Prof. Jonathan D. London
Email: j.d.london@hum.leidenuniv.nl
Associate Professor of Global Political Economy - Asia at the Leiden Institute of Area Studies.He has previously held positions at the City University of Hong Kong and Nanyang Technological University. London is a leading scholar of contemporary Vietnam. He holds a PhD in sociology from the University of Wisconsin-Madison.

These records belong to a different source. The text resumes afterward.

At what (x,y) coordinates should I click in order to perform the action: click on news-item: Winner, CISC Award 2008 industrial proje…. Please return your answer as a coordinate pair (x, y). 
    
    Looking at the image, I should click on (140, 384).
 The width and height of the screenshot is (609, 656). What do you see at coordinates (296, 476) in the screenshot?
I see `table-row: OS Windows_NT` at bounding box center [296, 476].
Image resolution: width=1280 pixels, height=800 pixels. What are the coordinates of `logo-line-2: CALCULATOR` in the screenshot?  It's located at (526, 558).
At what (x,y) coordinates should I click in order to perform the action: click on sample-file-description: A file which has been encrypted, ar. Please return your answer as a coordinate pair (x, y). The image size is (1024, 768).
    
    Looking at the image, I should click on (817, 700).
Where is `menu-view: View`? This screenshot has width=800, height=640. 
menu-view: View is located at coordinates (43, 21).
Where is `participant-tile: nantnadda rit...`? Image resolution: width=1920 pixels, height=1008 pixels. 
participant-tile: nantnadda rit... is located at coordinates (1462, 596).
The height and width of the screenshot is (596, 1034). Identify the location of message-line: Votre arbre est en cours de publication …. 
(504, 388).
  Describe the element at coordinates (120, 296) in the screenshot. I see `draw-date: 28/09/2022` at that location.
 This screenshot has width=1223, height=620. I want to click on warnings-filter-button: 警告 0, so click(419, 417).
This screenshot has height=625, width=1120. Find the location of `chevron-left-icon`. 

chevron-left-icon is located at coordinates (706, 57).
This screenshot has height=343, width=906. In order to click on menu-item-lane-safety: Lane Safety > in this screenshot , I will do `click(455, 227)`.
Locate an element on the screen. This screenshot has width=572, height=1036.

New book Routledge Handbook of Contemporary Vietnam (2023)

Prof. Sophie Quinn-Judge
email: sophie.quinnjudge@gmail.com
Dr. Quinn-Judge is a highly accomplished scholar of Vietnamese history and culture. Dr. Quinn-Judge has received international recognition for her scholarly work on Vietnam, including her highly-regarded book, Ho Chi Minh: The Missing Years (1919-1941), and essays on such topics as the history of women in 20th-century Vietnamese politics. Dr. Quinn-Judge, who is fluent in Vietnamese, spent two years in Vietnam working with a medical voluntary agency and she has made numerous subsequent visits to Vietnam. She has also served as a correspondent on Soviet- Asian affairs for the Far Eastern Economic Review and has contributed to other publications such as the Guardian (London). Dr. Quinn-Judge received her Ph.D. from the School of Oriental and African Studies at the University of London and she was Research Coordinator of the Cold War Studies Programme in the International History Department at the London School of Economics and Political Science.
Prof. Elizabeth McKillen
email: mckillen@maine.edu
Prof. McKillen worked with Ngo Vinh Long for thirty years in the History Department at the University of Maine. She taught the history of U.S. foreign relations, U.S. labor history, and recent U.S. history, and often co-chaired M.A. and Ph.D committees with Long that dealt with questions of U.S.-Vietnamese relations. She has written two books and many articles on patterns of collaboration and resistance to U.S. foreign policies within the U.S. labor movement, the U.S. socialist movement, and the Mexican and Irish diasporas. She has served on the steering committees of Historians Against the [Iraq] War and Eastern Maine Labor Council.
Dr. Ngô Thanh Nhàn
email: nhan@cs.nyu.edu
Ngô Thanh Nhàn, Ph.D. Linguistics, is a research scholar of the Linguistic String Project at the New York University and a fellow of Nôm Studies and Folk Music Studies at the Center for Vietnamese Philosophy, Culture & Society. Dr. Nhàn is a board member of The Institute for Vietnamese Culture and Education, and Vietnam Agent Orange Relief & Responsibility Campaign. He has been teaching Vietnamese Đàn Tranh Ensemble at Folk Arts – Cultural Treasure Charter School in Philadelphia, and Đàn Tranh Folk Music at Yes We Can Music with Mekong NYC. He is a core member of VietLeft project since 2021. Full bio at https://www.cs.nyu.edu/~nhan.
Nguyễn Bá Chung
email: chung.nguyen@umb.edu
Nguyễn Thuỳ An
email: an.t.nguyen@maine.edu
An Thuy Nguyen (Nguyễn Thùy An) is a PhD Candidate in History at the University of Maine. Her research focuses include the history of U.S. foreign relations, modern Vietnamese history, women’s history, and gender and peace studies. Her dissertation examines the implications of the Nixon Doctrine in Asia from the perspectives of South Vietnamese urban antiwar movements during the U.S.-Vietnam War. She is the author of a peer-reviewed article in the international journal Critical Asian Studies, two book reviews, a forthcoming book chapter, among other conference papers and newspapers articles. An was the Society for Historians of American Foreign Relations’ Marilyn Blatt Young Fellow in 2020 and the Swarthmore College’s Margaret W. Moore and John M. Moore Fellow in 2022. She has been a member of the Board of Advisors for the Traprock Center for Peace and Justice since 2019.
Merle E. Ratner
email: merle_ratner@hotmail.com
Merle Ratner is the Co-Coordinator of the Vietnam Agent Orange Relief & Responsibility Campaign, a member of the Viet Left Strategy Project and the Laundry Workers Center. She is a substitute teacher in NYC and is working on her Masters in Labor Studies at CUNY School of Labor and Urban Studies.
Dr. Vũ Quang Việt
email: viet.vuquang@gmail.com
Viet Vu, a retired UN economist, an anti-war friend of Prof. Ngo Vinh Long since 1970.